Action item
The output should consist solely of the line containing "Viewport: 903px width, 977px" and all lines after it through the final line of the entries below, reproduced exactly.

The data
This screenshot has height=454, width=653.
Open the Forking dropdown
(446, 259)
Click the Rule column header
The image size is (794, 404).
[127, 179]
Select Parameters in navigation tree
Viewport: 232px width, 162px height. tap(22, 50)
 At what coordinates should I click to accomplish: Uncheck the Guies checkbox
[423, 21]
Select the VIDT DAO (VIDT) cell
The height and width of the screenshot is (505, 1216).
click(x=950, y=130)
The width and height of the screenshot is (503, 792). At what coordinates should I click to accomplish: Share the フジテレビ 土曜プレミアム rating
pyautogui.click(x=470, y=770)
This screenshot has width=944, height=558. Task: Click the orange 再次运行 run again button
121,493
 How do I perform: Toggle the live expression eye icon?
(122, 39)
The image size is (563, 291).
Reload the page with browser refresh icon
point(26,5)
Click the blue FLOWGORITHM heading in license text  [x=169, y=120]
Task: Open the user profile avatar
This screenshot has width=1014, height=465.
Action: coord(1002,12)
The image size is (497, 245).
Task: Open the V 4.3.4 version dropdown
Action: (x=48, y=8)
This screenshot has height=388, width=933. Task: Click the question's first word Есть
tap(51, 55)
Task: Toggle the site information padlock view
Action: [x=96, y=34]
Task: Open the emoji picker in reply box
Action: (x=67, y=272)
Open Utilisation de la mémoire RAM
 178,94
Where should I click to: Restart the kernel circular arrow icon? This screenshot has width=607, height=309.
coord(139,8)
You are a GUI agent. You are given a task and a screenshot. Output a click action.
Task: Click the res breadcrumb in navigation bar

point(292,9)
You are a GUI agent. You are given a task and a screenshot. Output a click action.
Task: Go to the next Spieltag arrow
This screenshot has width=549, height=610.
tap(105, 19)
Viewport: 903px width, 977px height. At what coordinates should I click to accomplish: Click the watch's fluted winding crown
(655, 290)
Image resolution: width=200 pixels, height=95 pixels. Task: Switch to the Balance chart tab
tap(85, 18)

Exercise result
Viewport: 903px width, 977px height. At what coordinates should I click to accomplish: Click the watch's fluted winding crown
(655, 290)
Image resolution: width=200 pixels, height=95 pixels. Task: Switch to the Balance chart tab
tap(85, 18)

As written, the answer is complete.